Title: Word-sense disambiguation using statistical methods
Abstract: We describe a statistical technique for assigning senses to words. An instance of a word is assigned a sense by asking a question about the context in which the word appears. The question is constructed to have high mutual information with the translation of that instance in another language. When we incorporated this method of assigning senses into our statistical machine translation system, the error rate of the system decreased by thirteen percent.
Note: Word sense disambiguation is widely recognized as important in the NLP field.

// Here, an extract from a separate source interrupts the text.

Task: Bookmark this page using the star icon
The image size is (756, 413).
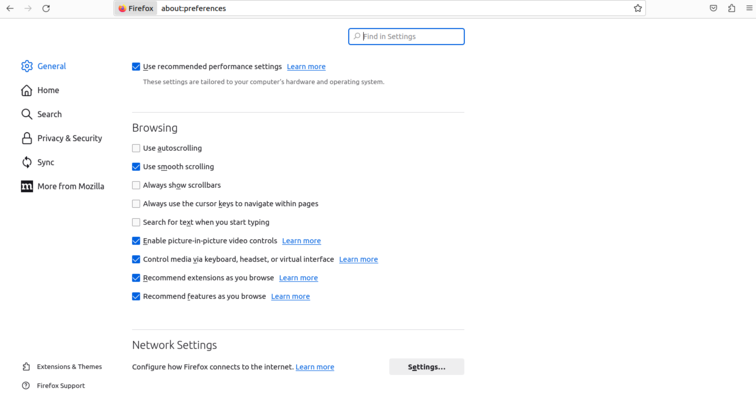Action: (x=638, y=8)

Title: SeRLoc: secure range-independent localization for wireless sensor networks
Abstract: In many applications of wireless sensor networks (WSN), sensors are deployed un-tethered in hostile environments. For location-aware WSN applications, it is essential to ensure that sensors can determine their location, even in the presence of malicious adversaries. In this paper we address the problem of enabling sensors of WSN to determine their location in an un-trusted environment. Since localization schemes based on distance estimation are expensive for the resource constrained sensors, we propose a range-independent localization algorithm called SeRLoc. SeRLoc is distributed algorithm and does not require any communication among sensors. In addition, we show that SeRLoc is robust against severe WSN attacks, such as the wormhole attack, the sybil attack and compromised sensors. To the best of our knowledge, ours is the first work that provides a security-aware range-independent localization scheme for WSN. We present a threat analysis and comparison of the performance of SeRLoc with state-of-the-art range-independent localization schemes.

Title: Abbreviation Expansion Using Information Retrieval
Abstract: Abbreviation is a dynamic and widely used concept in modern languages. However, sometimes abbreviations become a hurdle -for both humans and machines- to understanding part of the text. Many abbreviations have multiple meanings depending on the scope of the text. In this paper we address the problem of selecting the correct expansion of an abbreviation given its context. We propose a novel information retrieval approach to find the expansion most relevant to the contextual text. Our approach achieves an accuracy of 98% compared with 96% achieved by the state-of-the-art approach in the literature, over the publicly available Reuters corpus.